══ Raw data ══
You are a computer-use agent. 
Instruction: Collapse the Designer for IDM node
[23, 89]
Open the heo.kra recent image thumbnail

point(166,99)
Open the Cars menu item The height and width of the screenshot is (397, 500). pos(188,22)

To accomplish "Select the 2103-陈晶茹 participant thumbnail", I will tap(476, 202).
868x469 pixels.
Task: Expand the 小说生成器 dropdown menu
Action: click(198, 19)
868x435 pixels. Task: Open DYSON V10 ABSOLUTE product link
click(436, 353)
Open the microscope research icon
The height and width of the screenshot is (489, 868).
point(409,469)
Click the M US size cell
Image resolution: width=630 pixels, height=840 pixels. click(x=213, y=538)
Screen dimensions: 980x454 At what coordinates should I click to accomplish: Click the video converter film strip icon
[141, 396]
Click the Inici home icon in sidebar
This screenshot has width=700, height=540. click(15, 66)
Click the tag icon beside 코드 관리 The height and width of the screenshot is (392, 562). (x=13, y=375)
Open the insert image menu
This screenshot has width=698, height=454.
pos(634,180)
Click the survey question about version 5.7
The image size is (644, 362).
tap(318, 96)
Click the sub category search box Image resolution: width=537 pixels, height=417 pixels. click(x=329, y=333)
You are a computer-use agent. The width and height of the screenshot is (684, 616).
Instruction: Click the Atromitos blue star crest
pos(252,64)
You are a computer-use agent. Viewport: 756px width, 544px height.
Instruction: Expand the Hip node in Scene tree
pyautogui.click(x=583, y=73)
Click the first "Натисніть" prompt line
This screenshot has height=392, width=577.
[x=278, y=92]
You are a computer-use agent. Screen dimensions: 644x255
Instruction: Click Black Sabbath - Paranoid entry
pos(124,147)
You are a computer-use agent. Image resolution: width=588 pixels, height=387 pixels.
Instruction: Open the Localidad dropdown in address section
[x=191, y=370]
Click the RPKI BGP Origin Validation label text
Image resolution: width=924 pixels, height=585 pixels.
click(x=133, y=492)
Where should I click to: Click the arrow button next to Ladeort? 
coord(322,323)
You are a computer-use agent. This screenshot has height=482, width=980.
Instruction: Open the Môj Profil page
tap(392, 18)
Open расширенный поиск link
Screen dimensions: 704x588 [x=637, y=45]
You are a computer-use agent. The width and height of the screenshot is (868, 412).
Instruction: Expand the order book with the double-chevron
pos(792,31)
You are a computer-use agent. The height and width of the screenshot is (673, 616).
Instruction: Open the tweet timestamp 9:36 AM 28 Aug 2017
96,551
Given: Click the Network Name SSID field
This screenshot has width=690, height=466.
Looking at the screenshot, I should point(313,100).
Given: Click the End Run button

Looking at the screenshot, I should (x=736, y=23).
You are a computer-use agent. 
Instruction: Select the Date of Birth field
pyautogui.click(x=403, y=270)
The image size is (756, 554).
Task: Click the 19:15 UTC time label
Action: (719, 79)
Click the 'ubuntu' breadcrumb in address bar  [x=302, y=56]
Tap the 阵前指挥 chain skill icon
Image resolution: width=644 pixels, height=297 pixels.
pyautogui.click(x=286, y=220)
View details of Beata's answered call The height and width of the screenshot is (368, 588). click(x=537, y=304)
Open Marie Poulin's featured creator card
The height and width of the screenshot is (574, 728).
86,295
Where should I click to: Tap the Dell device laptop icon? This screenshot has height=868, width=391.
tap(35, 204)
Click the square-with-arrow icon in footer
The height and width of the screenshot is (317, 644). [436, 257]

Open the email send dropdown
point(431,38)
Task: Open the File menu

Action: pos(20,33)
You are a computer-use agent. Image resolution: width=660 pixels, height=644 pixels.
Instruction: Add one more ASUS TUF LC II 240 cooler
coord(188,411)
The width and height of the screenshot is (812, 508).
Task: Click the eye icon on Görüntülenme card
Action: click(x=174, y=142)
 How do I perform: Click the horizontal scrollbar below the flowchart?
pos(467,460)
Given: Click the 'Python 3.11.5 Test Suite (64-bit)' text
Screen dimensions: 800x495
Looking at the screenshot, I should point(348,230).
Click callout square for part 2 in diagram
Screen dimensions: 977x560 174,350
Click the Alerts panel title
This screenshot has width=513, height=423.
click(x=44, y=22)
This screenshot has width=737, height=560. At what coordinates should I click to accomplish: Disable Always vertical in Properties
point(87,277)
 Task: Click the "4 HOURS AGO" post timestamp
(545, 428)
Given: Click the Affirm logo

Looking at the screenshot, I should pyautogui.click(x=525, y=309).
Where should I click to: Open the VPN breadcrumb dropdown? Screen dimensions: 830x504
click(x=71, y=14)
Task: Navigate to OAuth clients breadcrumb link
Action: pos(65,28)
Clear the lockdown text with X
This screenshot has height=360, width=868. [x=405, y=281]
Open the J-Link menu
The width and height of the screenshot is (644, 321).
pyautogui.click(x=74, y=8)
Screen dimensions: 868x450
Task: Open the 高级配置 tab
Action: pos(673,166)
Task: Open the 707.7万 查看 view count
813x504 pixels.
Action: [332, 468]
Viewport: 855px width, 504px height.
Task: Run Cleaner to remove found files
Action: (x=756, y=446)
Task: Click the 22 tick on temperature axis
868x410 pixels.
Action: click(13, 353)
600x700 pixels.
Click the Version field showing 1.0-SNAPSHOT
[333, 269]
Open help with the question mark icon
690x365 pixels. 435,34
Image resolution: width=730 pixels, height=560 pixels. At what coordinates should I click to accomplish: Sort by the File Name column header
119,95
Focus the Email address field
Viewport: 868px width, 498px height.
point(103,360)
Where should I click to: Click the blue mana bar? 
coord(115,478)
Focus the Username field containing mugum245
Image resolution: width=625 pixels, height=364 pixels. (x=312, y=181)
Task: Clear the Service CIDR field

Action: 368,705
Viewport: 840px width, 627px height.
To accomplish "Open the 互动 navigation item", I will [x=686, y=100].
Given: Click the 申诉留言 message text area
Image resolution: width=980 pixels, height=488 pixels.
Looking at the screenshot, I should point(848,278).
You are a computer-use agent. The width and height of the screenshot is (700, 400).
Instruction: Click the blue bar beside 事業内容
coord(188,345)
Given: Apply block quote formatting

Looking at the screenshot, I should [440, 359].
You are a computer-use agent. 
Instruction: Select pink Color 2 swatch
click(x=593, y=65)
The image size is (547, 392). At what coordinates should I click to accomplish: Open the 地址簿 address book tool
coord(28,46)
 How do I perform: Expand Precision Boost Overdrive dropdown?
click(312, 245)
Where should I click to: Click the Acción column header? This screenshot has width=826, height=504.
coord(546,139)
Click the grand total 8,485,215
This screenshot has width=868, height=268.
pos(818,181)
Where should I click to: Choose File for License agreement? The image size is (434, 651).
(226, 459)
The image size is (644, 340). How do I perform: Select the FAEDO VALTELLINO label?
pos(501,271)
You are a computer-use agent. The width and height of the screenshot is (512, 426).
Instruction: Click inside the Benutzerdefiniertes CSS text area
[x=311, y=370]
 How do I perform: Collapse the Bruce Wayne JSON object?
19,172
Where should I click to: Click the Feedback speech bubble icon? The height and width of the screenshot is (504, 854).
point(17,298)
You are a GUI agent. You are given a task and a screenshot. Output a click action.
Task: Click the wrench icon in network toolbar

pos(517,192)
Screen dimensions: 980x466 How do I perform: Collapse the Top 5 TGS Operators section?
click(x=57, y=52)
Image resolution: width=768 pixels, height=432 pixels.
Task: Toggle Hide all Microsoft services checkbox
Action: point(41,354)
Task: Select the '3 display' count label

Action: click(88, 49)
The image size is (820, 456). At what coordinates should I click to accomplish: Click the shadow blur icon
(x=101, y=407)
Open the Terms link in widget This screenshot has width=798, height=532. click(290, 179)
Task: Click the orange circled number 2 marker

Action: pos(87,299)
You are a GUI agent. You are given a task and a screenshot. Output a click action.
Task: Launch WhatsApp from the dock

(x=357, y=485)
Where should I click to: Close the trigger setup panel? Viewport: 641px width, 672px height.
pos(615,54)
═══
_Assignment_
When you reach the line holding "868x435 pixels. Task: Open" in the records above, begin reproducing exactly, stop after the line holding "Click the survey question about version 5.7", and output nothing else.

_Result of the exercise_
868x435 pixels. Task: Open DYSON V10 ABSOLUTE product link
click(436, 353)
Open the microscope research icon
The height and width of the screenshot is (489, 868).
point(409,469)
Click the M US size cell
Image resolution: width=630 pixels, height=840 pixels. click(x=213, y=538)
Screen dimensions: 980x454 At what coordinates should I click to accomplish: Click the video converter film strip icon
[141, 396]
Click the Inici home icon in sidebar
This screenshot has width=700, height=540. click(15, 66)
Click the tag icon beside 코드 관리 The height and width of the screenshot is (392, 562). (x=13, y=375)
Open the insert image menu
This screenshot has width=698, height=454.
pos(634,180)
Click the survey question about version 5.7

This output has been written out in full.